Mohamed Benaïssa is Mayor of the Moroccan city of Assilah and Secretary-General of the Assilah Forum Foundation. He is a former Minister of Foreign Affairs and Cooperation of the Kingdom of Morocco, having also previously served as the country’s Minister of Culture.

The roots of emigration are so deeply embedded in human civilization that it is practically impossible to establish when its history really began. The earliest civilizations were, by their very nature, migrant communities whose movements were based on hunting, harvesting fruits and vegetables, or moving from exhausted soils to vaster and richer terrain. The first migrations, which were spontaneous, took place on familiar land that was not, however, up to that time subject to ownership complexities or political obligations. 

In the eyes of the philosophic school adhering to the social contract theory, this situation could not have been more natural, for it harmonized with human nature and ensured psychological balance and happiness.
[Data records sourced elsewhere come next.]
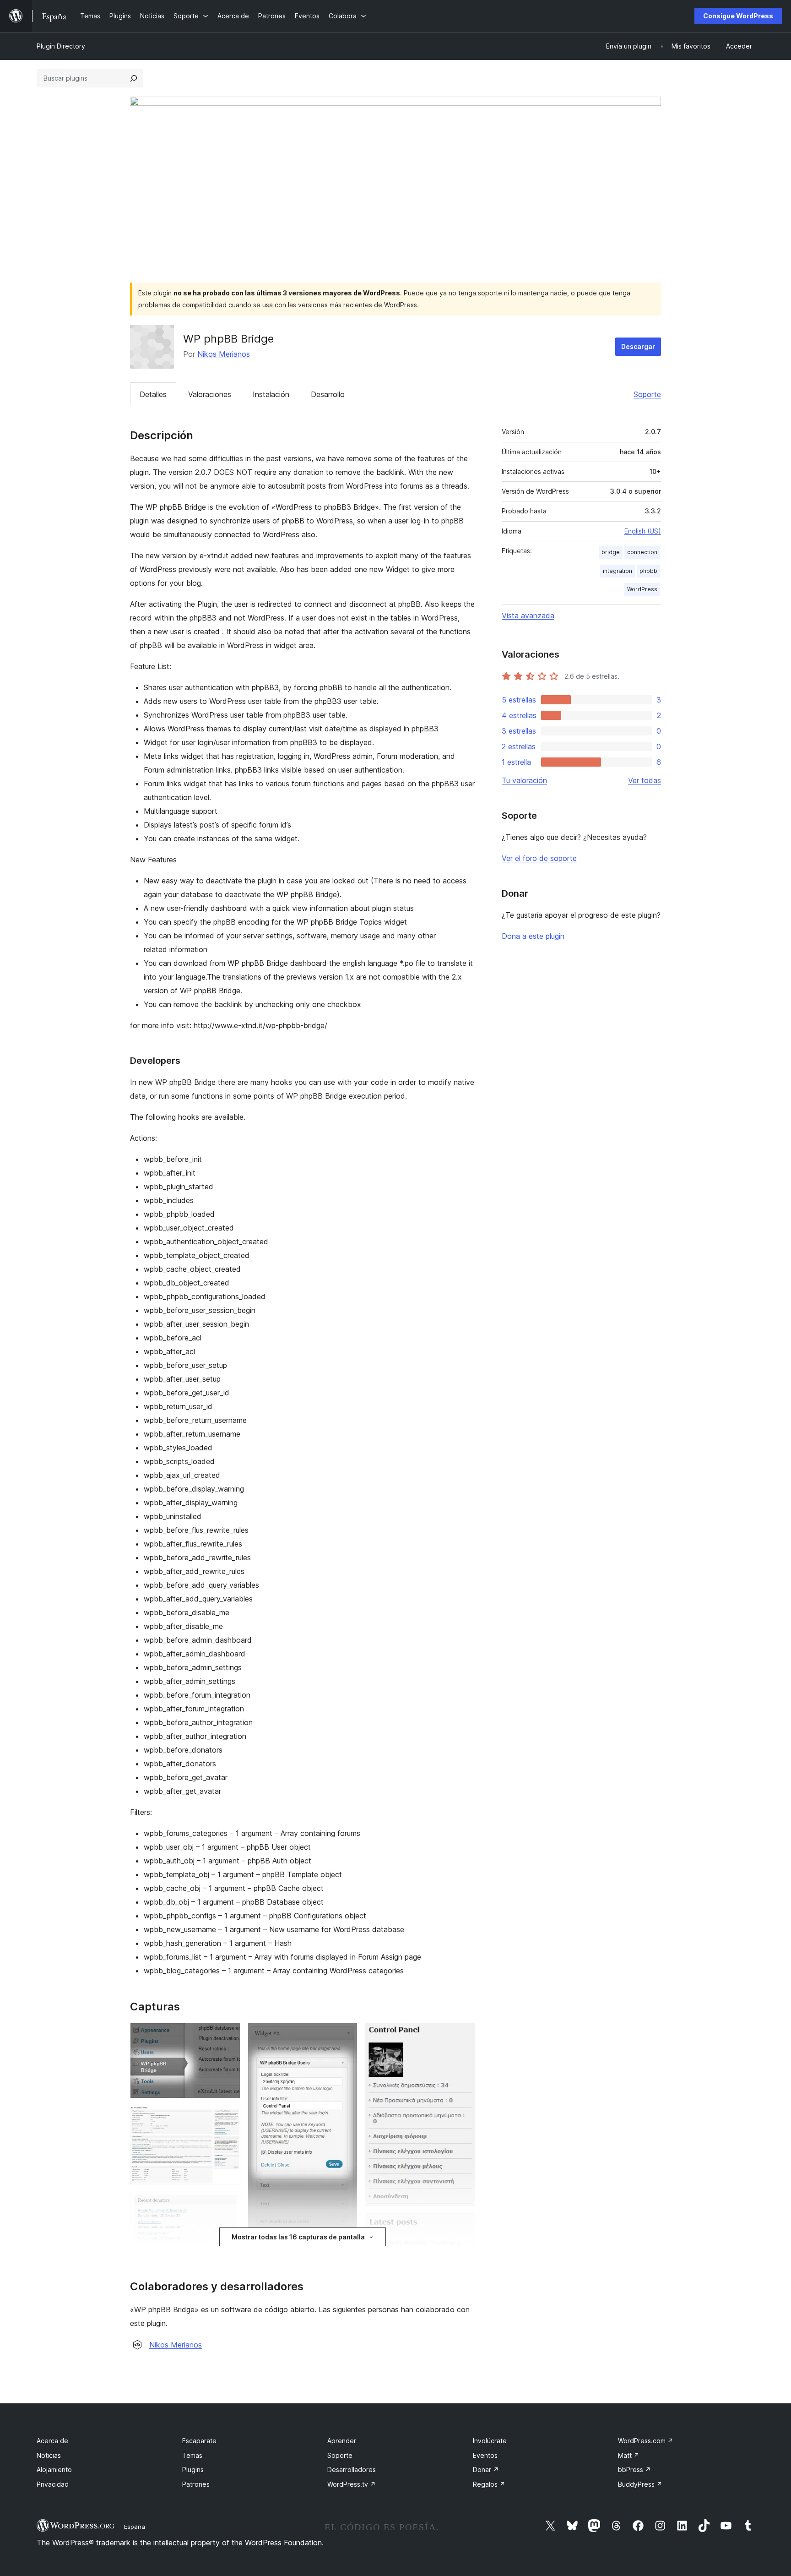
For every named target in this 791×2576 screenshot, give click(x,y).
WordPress (642, 589)
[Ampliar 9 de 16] (345, 2035)
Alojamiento (54, 2469)
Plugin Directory (61, 46)
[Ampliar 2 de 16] (228, 2118)
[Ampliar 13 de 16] (462, 2035)
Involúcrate (490, 2441)
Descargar (638, 346)
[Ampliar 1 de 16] (228, 2035)
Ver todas (644, 780)
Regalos (489, 2484)
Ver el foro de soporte (539, 858)
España (134, 2526)
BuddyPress (640, 2484)
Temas (192, 2455)
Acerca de (52, 2441)
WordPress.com (645, 2441)
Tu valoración (524, 780)
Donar (486, 2469)
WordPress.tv (351, 2484)
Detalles (153, 394)
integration (617, 570)
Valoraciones (209, 394)
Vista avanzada (528, 615)
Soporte (647, 394)
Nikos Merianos (223, 354)
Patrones (196, 2484)
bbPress (634, 2469)
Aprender (341, 2441)
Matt (628, 2455)
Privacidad (53, 2484)
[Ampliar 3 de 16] (228, 2204)
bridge (610, 552)
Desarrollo (328, 394)
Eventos (485, 2455)
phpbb (648, 570)
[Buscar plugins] (134, 78)
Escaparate (199, 2441)
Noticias (49, 2455)
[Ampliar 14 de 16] (462, 2225)
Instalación (271, 394)
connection (642, 552)
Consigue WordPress (738, 16)
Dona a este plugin (533, 936)
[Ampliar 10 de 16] (345, 2255)
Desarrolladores (351, 2469)
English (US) (642, 531)
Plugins (193, 2469)
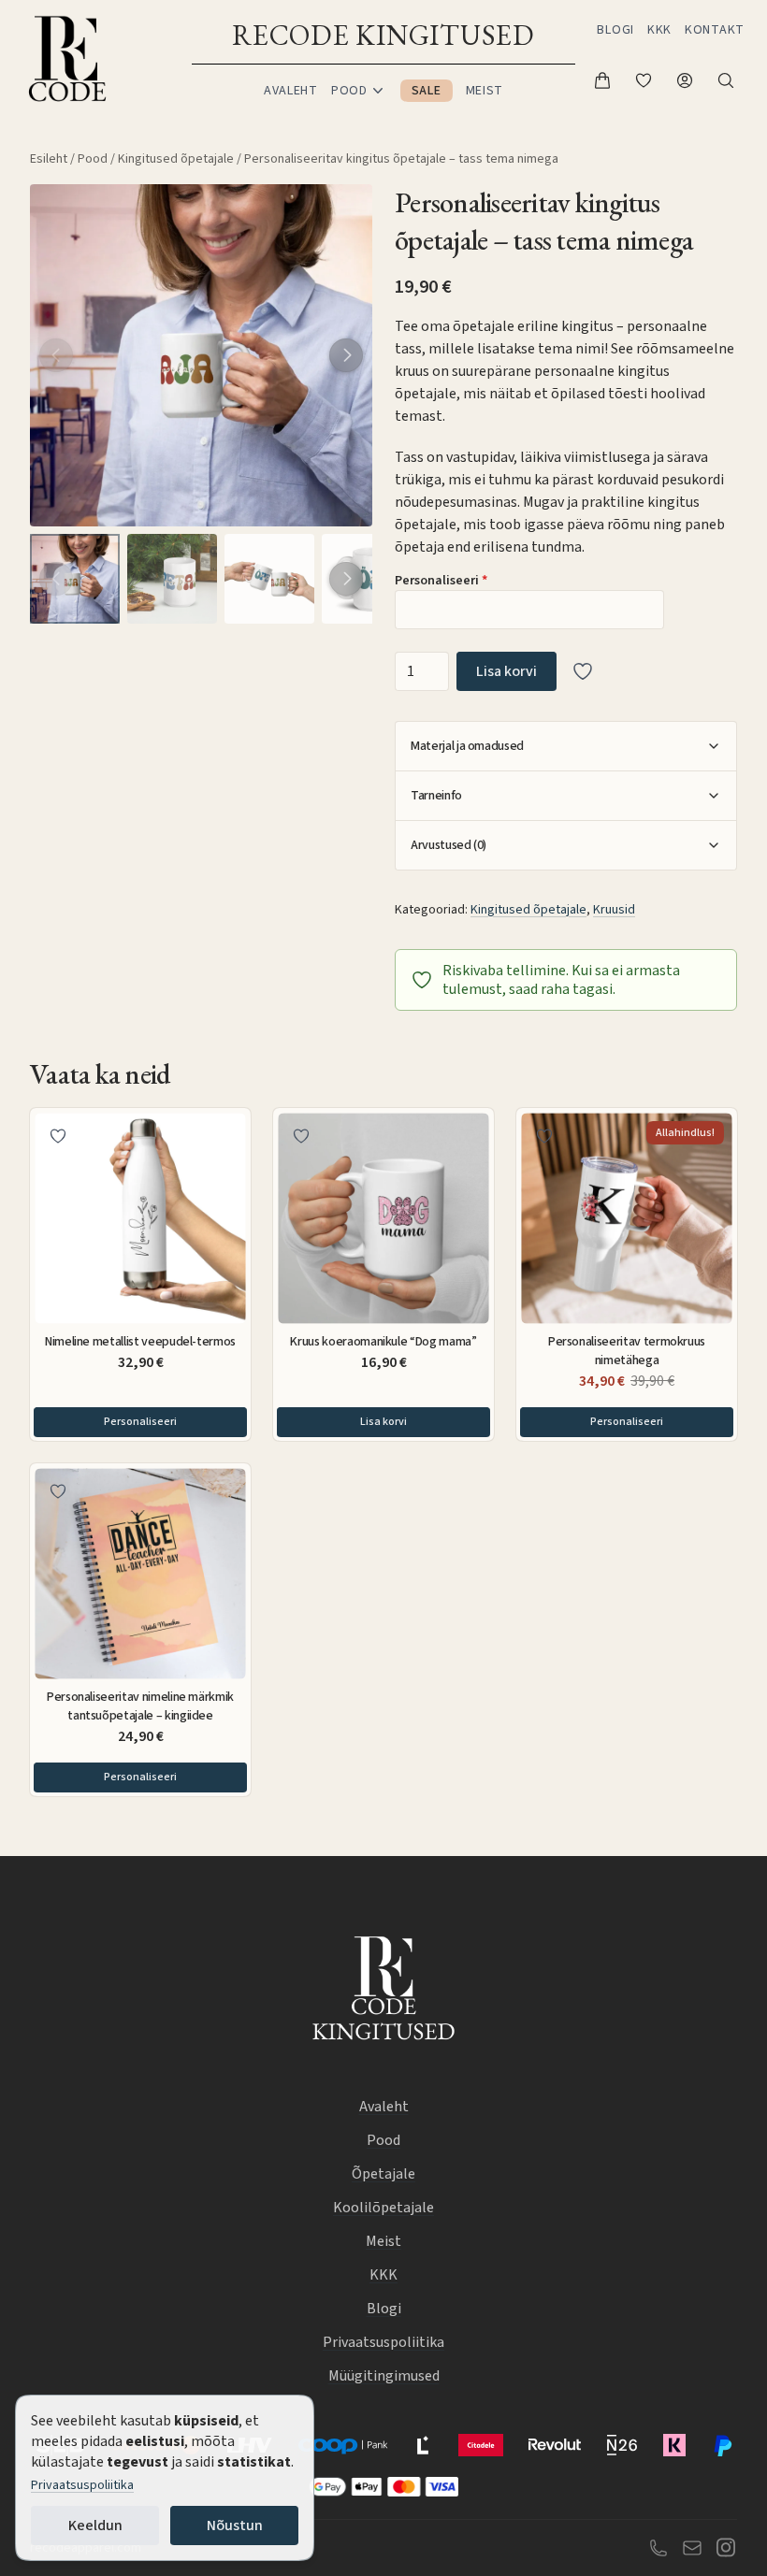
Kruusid (614, 909)
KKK (659, 30)
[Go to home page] (67, 60)
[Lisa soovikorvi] (582, 671)
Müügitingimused (384, 2376)
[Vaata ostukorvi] (602, 80)
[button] (346, 355)
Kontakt (715, 30)
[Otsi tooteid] (726, 80)
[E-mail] (692, 2547)
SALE (426, 90)
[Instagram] (726, 2547)
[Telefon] (658, 2548)
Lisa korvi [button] (383, 1422)
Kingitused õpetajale (176, 159)
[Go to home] (383, 1990)
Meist (485, 90)
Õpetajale (383, 2174)
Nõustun (235, 2525)
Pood (93, 159)
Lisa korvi (506, 671)
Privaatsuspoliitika (82, 2485)
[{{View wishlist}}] (643, 80)
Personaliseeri (441, 581)
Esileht (48, 159)
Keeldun (95, 2525)
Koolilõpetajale (383, 2207)
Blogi (615, 30)
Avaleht (291, 90)
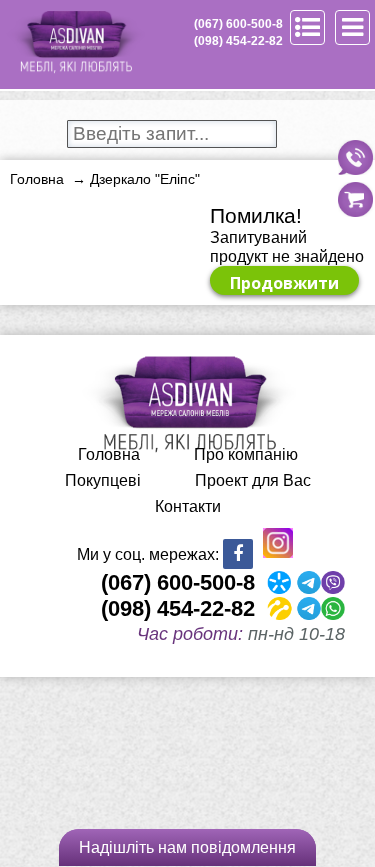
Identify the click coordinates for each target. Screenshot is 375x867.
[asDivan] (75, 70)
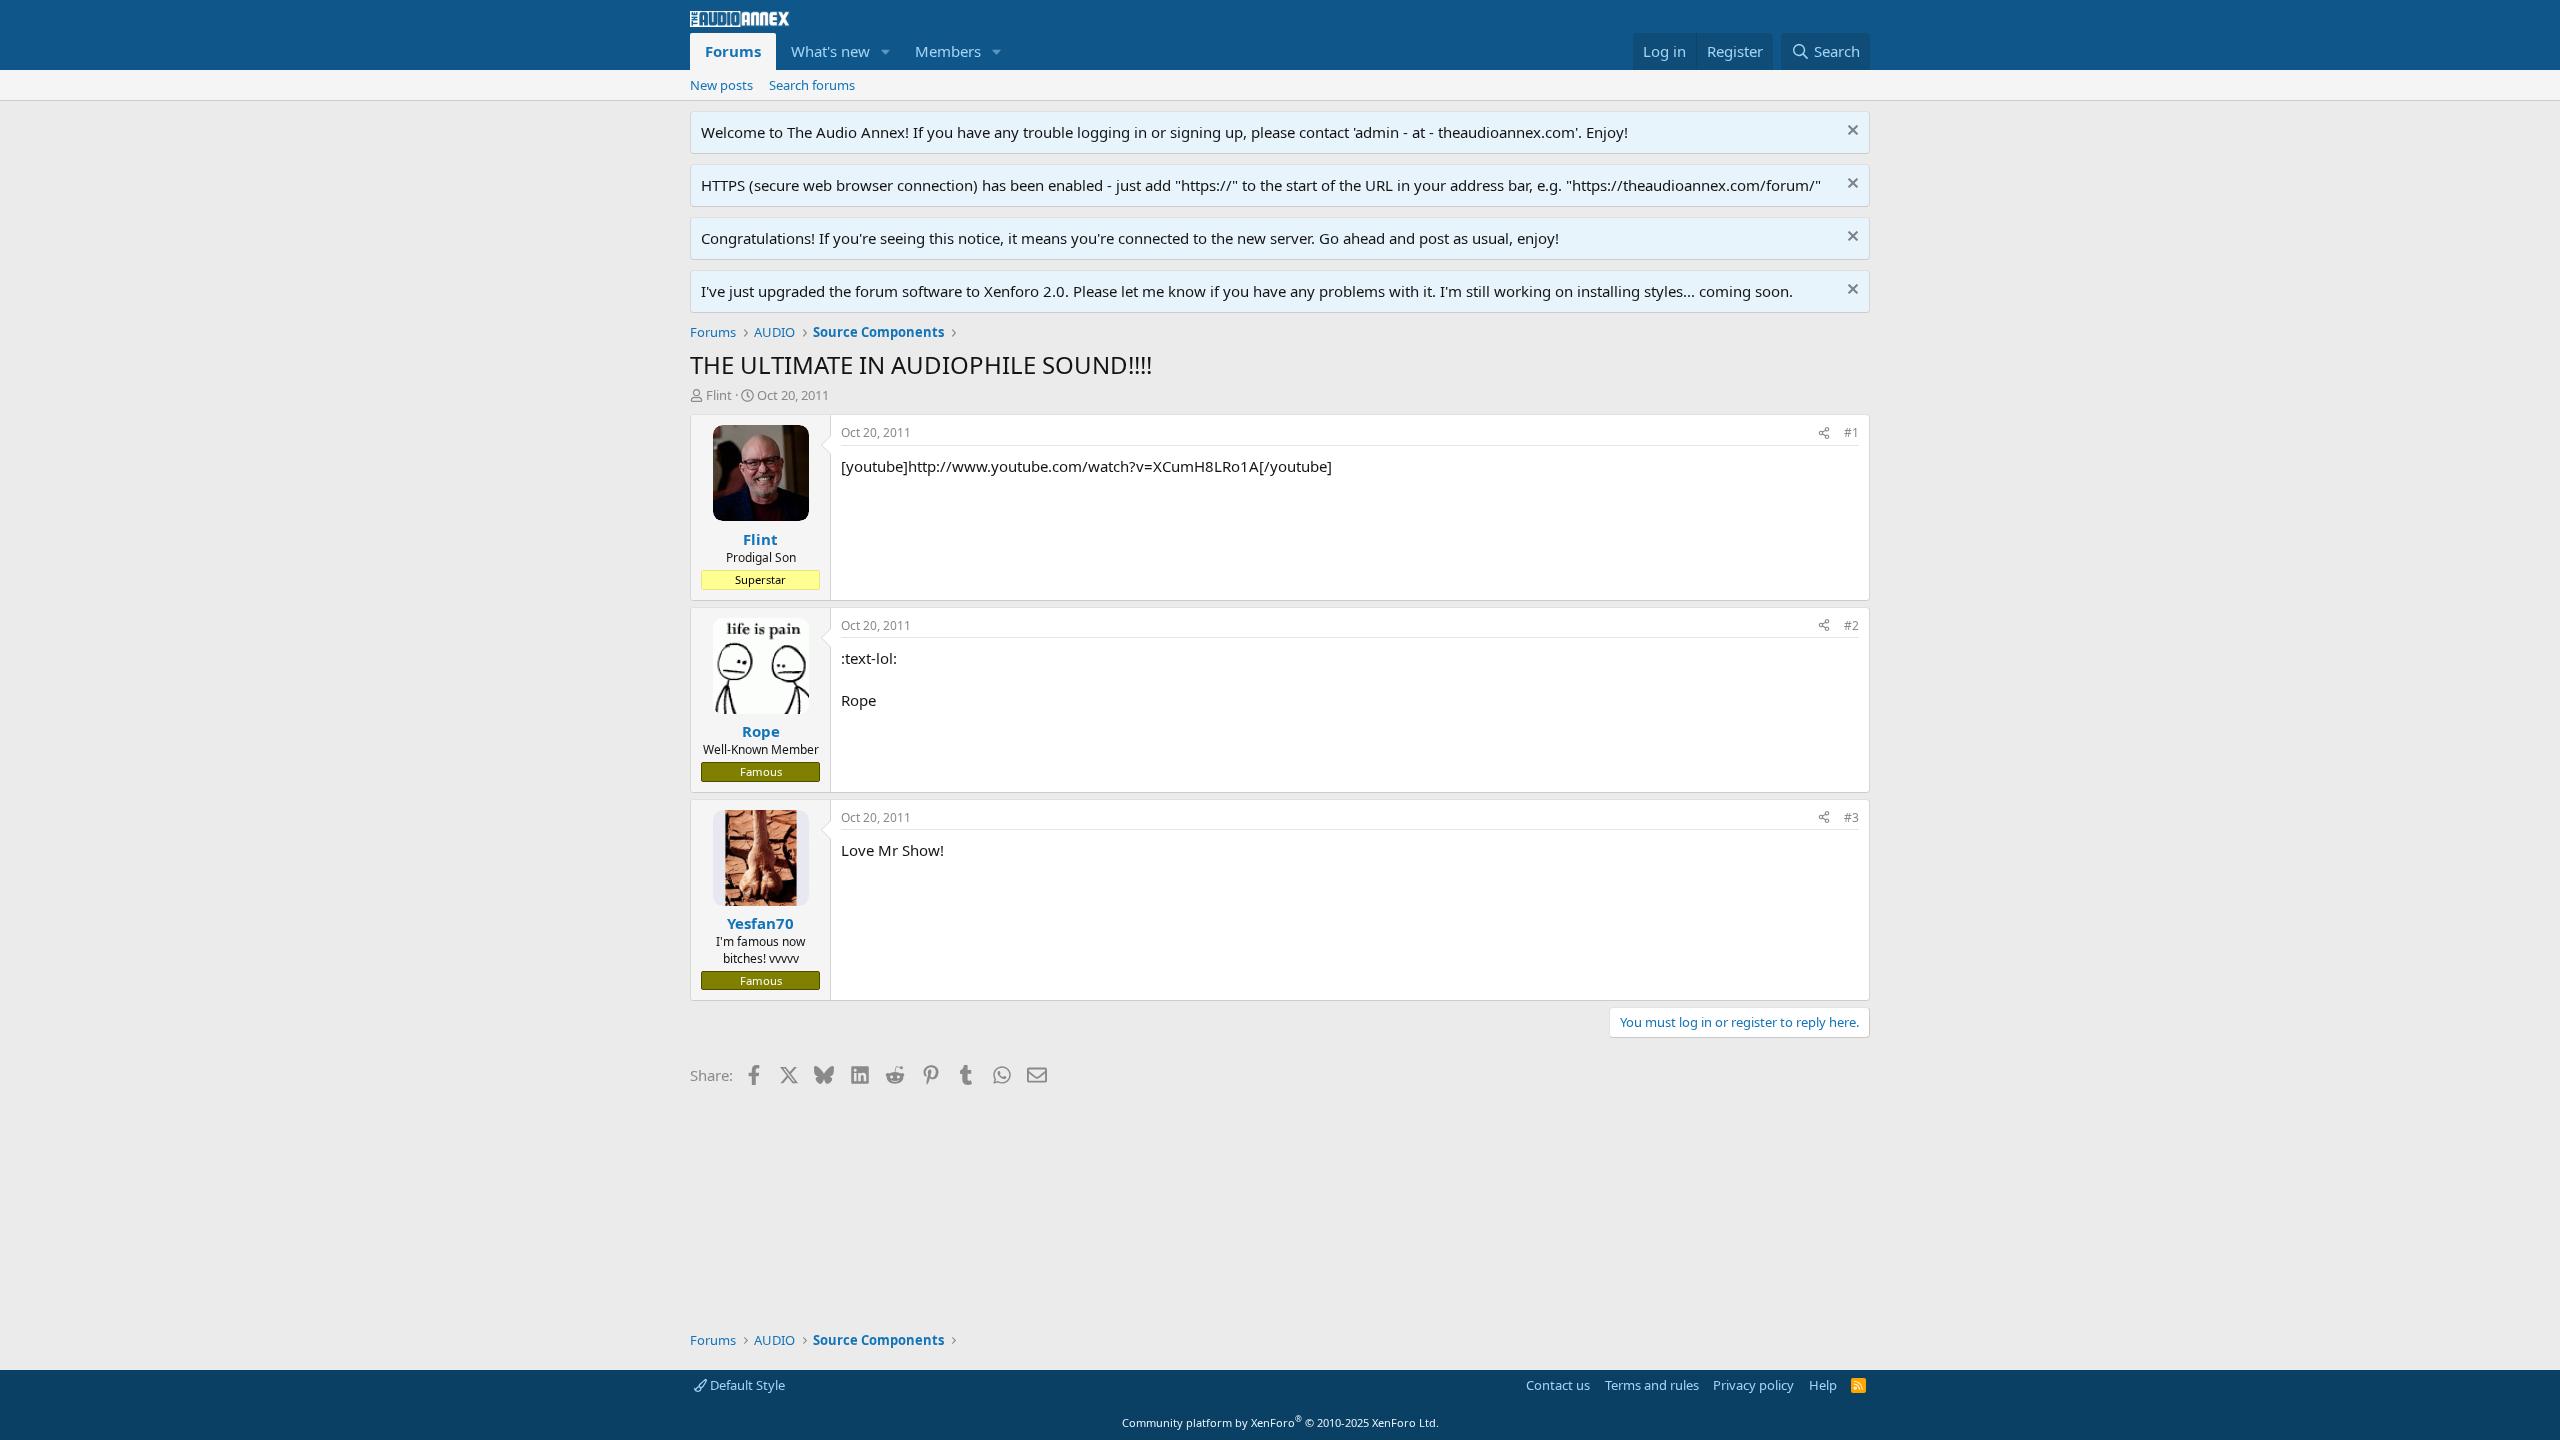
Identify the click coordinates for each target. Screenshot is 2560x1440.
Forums (733, 51)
However, emerging townships and states soon presented complications that disrupted the natural cycle and spontaneity of this ancient emigration—the importance of which varied from one community to another, depending on culture and circumstance. In Hellenistic Athens, for instance, foreigners held the right of residence, but were not allowed to benefit from certain civic rights, and so were looked down upon as racially alienated, producing a situation giving them a status inferior to that of a citizen. Although citizens benefited from the protection of the law, forms of relational discrimination between citizens and outsiders were not identical or total around the world, and the interaction they aroused on a local level gave rise to new kinds of civilization.

The Melting Pot as a Basis for the wealth of Civilizations

Was Ancient Greece not formed of peoples from the Orient who settled there, and was it not from this very melting pot of civilization that the pure Greek spirit arose, which, according to Aristotle, was the result of contact between the Orient and the Occident? This intermingling—this melting pot-ness, to coin a term—was the rule rather than the exception in the civilizations of classical antiquity, as it was with the civilizations that succeeded each other in Mesopotamia, India, and China. All these populations emanated from different regions and came together to form something greater than the sum of its various demographic parts.

To take a case in point, the civilization of my own country, Morocco, owes its wealth of character to this diversity of civilizations.